And another two original equipment manufacturers (OEMs) are lining up to open shop in South Africa, manufacturers say.
OEMs invested R4.3 billion in 2012 and R4.4 billion in 2013 on the back of incentive programs supplied by the Department of Trade and Industry (dti).
Since inception, the automotive investment scheme (AIS) has approved 181 projects, supported investment of more than R21 billion and facilitated the creation of a projected 9 500 jobs.
Speaking at the launch of KPMG’s Global Automotive Survey, Nico Vermeulen, director of the National Association of Automobile Manufacturers of South Africa (Naamsa), said the projected investment was a massive vote of confidence by multinational corporations in South Africa.
“It is not going to be an easy ride, because you are up against the very best in the world,” he said.

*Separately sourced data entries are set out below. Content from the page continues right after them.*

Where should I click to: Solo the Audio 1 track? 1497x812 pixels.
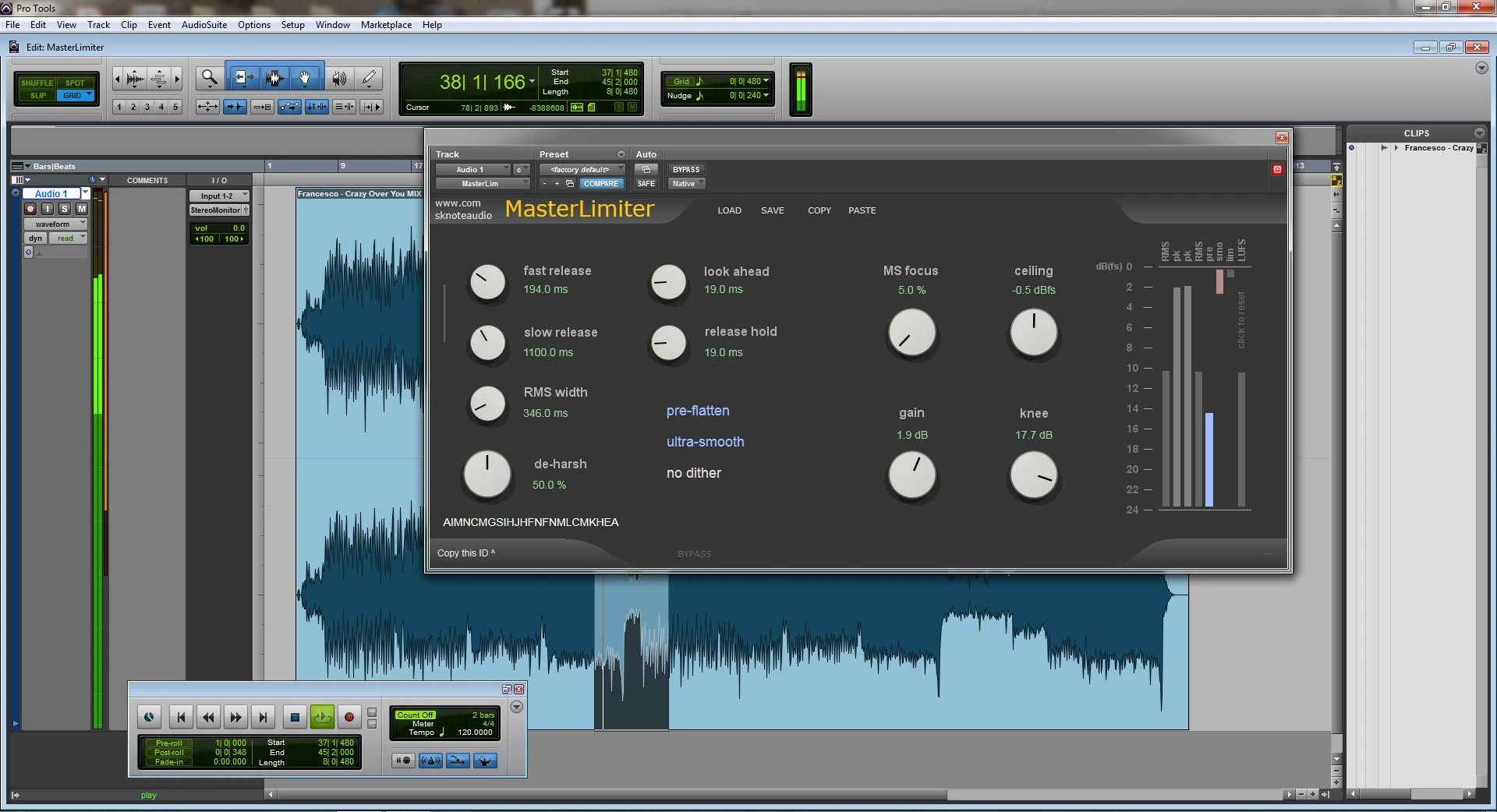pos(65,209)
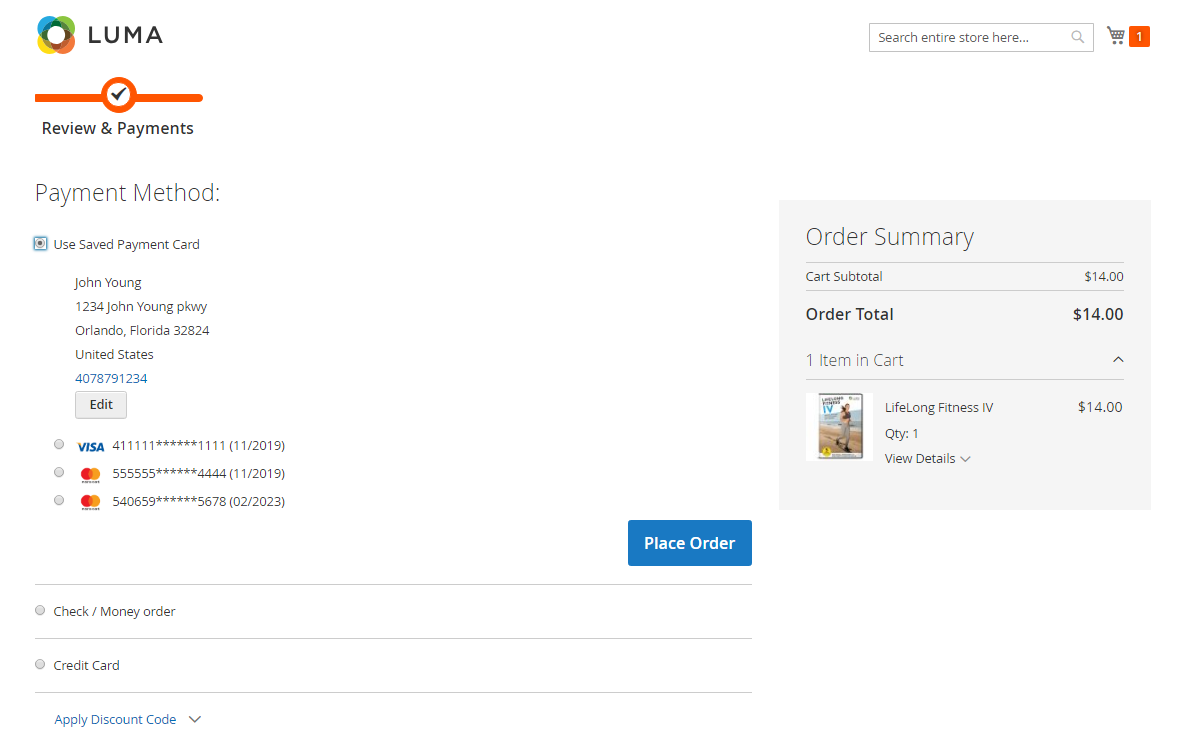Click the Edit billing address button
The image size is (1179, 747).
point(101,405)
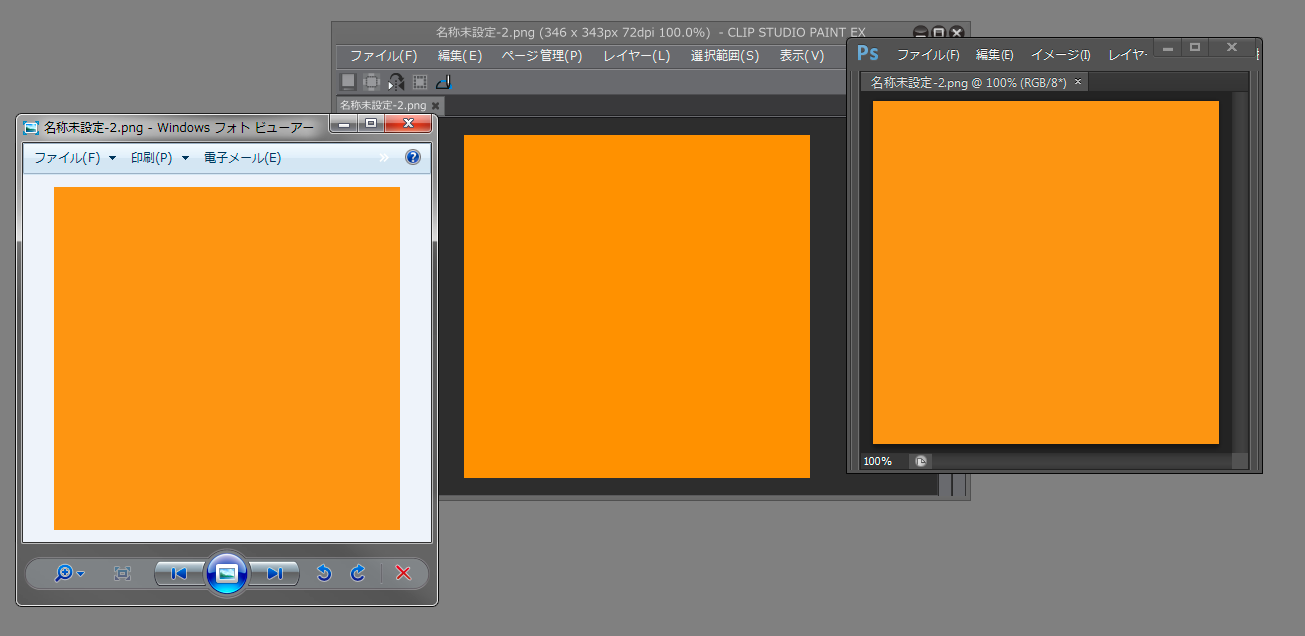Click the 100% zoom field in Photoshop status bar
This screenshot has height=636, width=1305.
[x=878, y=461]
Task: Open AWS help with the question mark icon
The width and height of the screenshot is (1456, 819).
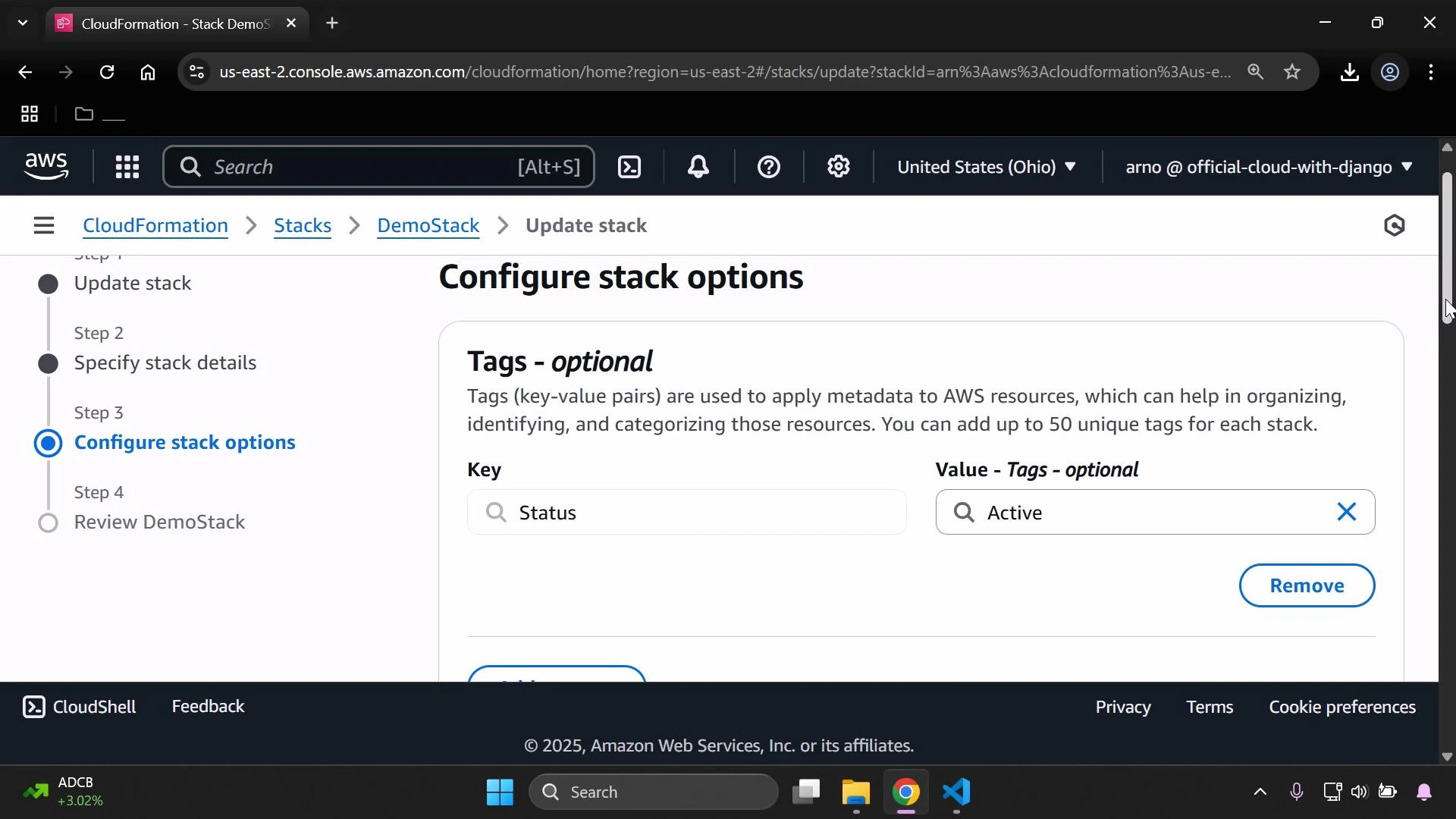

Vermeulen said despite the strike the automotive industry continues to perform well.
Production would have reached more than 600 000 units last year, but about 100 000 units were lost during the seven-week period. Some were recovered, but a net 58 000 units were lost to the detriment of the industry and the economy.
Vermeulen said a higher gross domestic product (GDP) growth rate would do wonders for the industry.
From 2004 to 2007, when the economy grew 4.5% to 5.5% per annum domestic sales volumes rose by between 15% and 20% year-on-year.
This was the type of growth needed to develop the critical mass for OEMs to produce and supply the local market, he said.
Vermeulen said, with recent exchange rate weakness, new vehicle price pressure has increased considerably.
Vermeulen said unfortunately that scenario has changed dramatically and new vehicle price increases are expected to be higher than the inflation rate this year, which will limit sales growth.
Moreover, the interest rate cycle has turned, he said.
Vermeulen said there isn’t one single factor that is needed to facilitate and realise the ambitious, annual production target of 1.2 million vehicles by 2020, but rather a whole range of interventions. If another one or two major OEMs use South Africa as a production platform to supply the local market as well as African and global markets, the target is within reach, he said.